Faldini C, Perna F, Mazzotti A, Stefanini N, Panciera A, Geraci G, Mora P, Traina F
1st Orthopaedic and Traumatologic Clinic, Istituto Ortopedico Rizzoli, Bologna, Italy
Dipartimento di Ortopedia e Traumatologia, Department of Biomedical Sciences and Morphological and Functional Images, Scuola Ortopedia e Traumatologia, Università di Messina, Italy
J Biol Regul Homeost Agents. 2017;31(4 suppl 1):75-81.
Main surgical approaches to the hip have been modified during last decades, in an effort to reduce invasiveness of the surgical procedure and allow a faster rehabilitation.

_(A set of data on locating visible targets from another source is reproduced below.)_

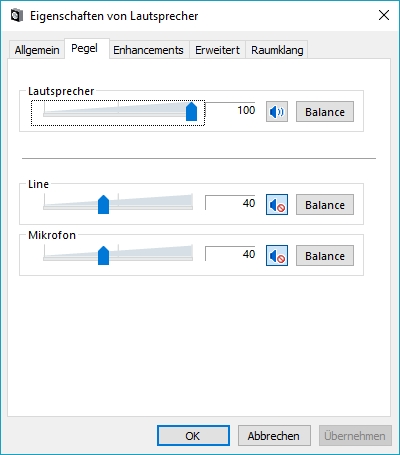Select the Pegel tab
Screen dimensions: 400x455
(x=85, y=48)
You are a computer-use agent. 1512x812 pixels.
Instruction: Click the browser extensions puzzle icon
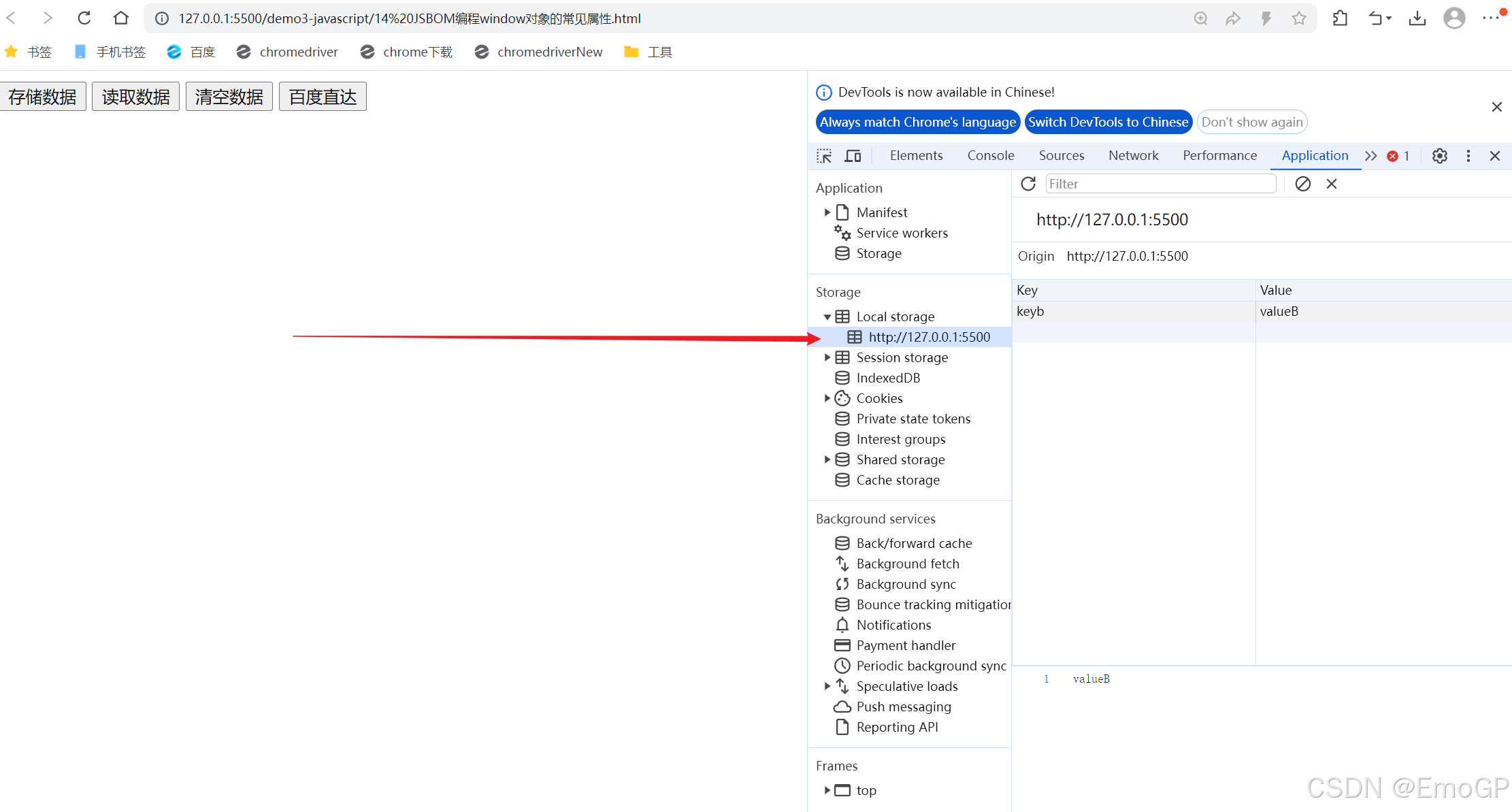1340,18
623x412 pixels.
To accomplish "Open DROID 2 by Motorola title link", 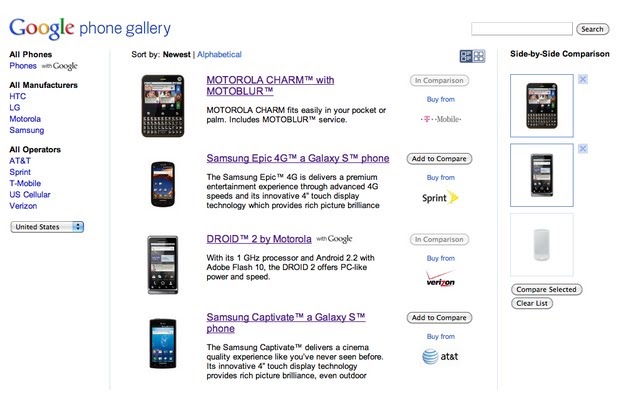I will coord(259,239).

Direct anterior approach is the only approach, which does not require muscle detachment, thus theoretically leading to reduced post-operative pain and allows earlier recovery. The aim of this study was to report a comparison between patients operated with direct anterior approach and postero-lateral approach in terms of immediate post-operative and in-hospital records. Pain, operative time, intra- and post-operative complications, blood loss, hospitalization, motor component of the Functional Independence Measure (M-FIM), timed up and go (TUG) test were measured between the two groups and compared. Direct anterior approach showed better results in M-FIM, TUG, hospitalization and blood loss, without any significant difference for intra- and post-operative complications between the 2 groups. This study shows that early post-operative recovery is influenced by the chosen approach. Direct anterior approach showed better outcomes when compared to postero-lateral approach, limited to hospitalization, blood loss, and functional scores. Further comparisons are needed to evaluate direct anterior approach to maintain advantages over postero-lateral approach on longer follow-up period.
在过去几十年中,髋关节的主要手术入路已有所改进,旨在减少手术的侵入性并实现更快的康复。直接前路是唯一一种无需分离肌肉的入路,因此从理论上讲可减轻术后疼痛并使恢复更早。本研究的目的是报告采用直接前路和后外侧入路手术的患者在术后即刻和住院期间记录方面的比较情况。对两组患者的疼痛、手术时间、术中和术后并发症、失血量、住院时间、功能独立性测量的运动部分(M-FIM)、起立行走测试(TUG)进行了测量并比较。直接前路在M-FIM、TUG、住院时间和失血量方面显示出更好的结果,两组在术中和术后并发症方面无显著差异。本研究表明,术后早期恢复受所选入路的影响。与后外侧入路相比,直接前路在住院时间、失血量和功能评分方面显示出更好的结果。需要进一步比较以评估直接前路在更长随访期内相对于后外侧入路是否仍保持优势。